Today the House of Commons votes (in a deferred division between 11.30am and 2pm) on whether to restrict funding to the Green Investment Bank following the Prime Minister’s statement a week ago that we “need to roll back the green charges”.
In a Commons Committee on Monday, a majority of Conservative backbenchers selected by the whips to consider next steps for the Green Investment Bank voted to restrict its funding. We did this by voting ‘No’ to a ‘Designation’ Order proposed by Vince Cable for the Green Investment Bank to receive government financial assistance.

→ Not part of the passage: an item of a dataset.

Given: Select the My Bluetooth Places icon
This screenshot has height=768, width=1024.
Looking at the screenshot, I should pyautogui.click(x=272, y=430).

The Minister updated the Committee that “The bank has so far made commitments totalling £714 million into green projects, including projects in each of its four principal priority areas, which are offshore wind, energy efficiency, waste recycling and waste to energy” and that it had previously been proposed “that it will have a total of £3.8 billion of funding for the period to March 2016”.
Bizarrely we learnt that, rather than just being added to electricity bills, £775 million of funding for the Green Investment Bank was to come from track access charges paid by Kent commuters and Eurostar passengers using HS1. We were also concerned to learn that the Bank would have its HQ in Edinburgh but its ‘major transaction team’ would be based in London, similar to the RBS model.
Today’s vote on whether to support this bank financially is unusual since, while Parliament scrutinises tax decisions closely, it usually has little say on spending decisions, with government ‘Estimates’ usually going through without debate and on the nod.
Because of the way the Green Investment Bank is structured, a separate vote in Parliament is needed on whether to ‘Designate’ the Bank for the Government to give it financial assistance through what the minister described as “a bespoke power to fund”.
Whether the Liberal Democrats like it or not a ‘No’ vote in the deferred division today could roll back the green levies to get bills down for our constituents.